Medical billing is not at all an easy task and it is not a process handled by a single individual. The process involves the role of front office staffs like receptionist and back office staffs like medical biller and coder. It is a step by step process that starts with the collecting the personal details of the patient to that of receiving payment from the insurance companies. The process of medical billing includes understanding the payment responsibility of each of the individual since it differs from one patient to another, evaluation and analysis of medical charges and insurance coverage to prepare accurate billing forms and collecting of exact payments from the insurance service provider or individual patients.

Billing made easy for physicians by medical companies

Most of the physicians hate to hang around the tiring and time-consuming process of medical billing. This is the reason why they depend on reputed medical billing service companies to get quality and timely service at affordable rates. The companies with a good team of medical experts make use of the advanced software, tools, and techniques to make the process of recording and filing of bills so easy than ever before.
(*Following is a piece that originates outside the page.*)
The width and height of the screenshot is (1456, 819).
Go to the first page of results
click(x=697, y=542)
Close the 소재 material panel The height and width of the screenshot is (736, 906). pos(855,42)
Personal details and claim checking

Once the appointment is fixed with the physician, the first task is to collect the personal details of the patient to open the patient record or file. The billing expert will then collect the details of the insurance plan including policy number to check for the services covered under the insurance policy to confirm the payment responsibility of the insurance company and the individual patient. This is the primary step in the medical process. Once the patient file or record is open, details of all of the treatments and tests are recorded in the file to start with the next process.

Coding and billing

Medical billing for insurance company should be made in accordance with the requirement set by HIPAA (the Health Insurance Portability and Accountability Act). The medical biller should make the bill in the prescribed format using the medical codes. Once the coding and billing are done perfectly, then the bill is submitted to the insurance company which is called transmitting the claim. This is one of the important processes in medical billing.


This is the important process followed by the insurance companies when the insurance claim is received from the healthcare provider of clearing house. The company checks the claim through different steps and consider different factors to evaluate the bill. The company will check for whether the bill amount is made in accordance with the medical standards and as per the insurance contract with the medical practices. The insurance company will take the final decision of settling the total amount, part of it or to deny the bill. In the case of denial, the medical billing company will make the necessary changes and resubmit the bill. Once the bill is settled to the individual patient and amount in reimbursed to the healthcare provider the file will be effectively closed.

At present most of the physicians enjoy timely billing with better payment cycle with the service of top medical billing companies.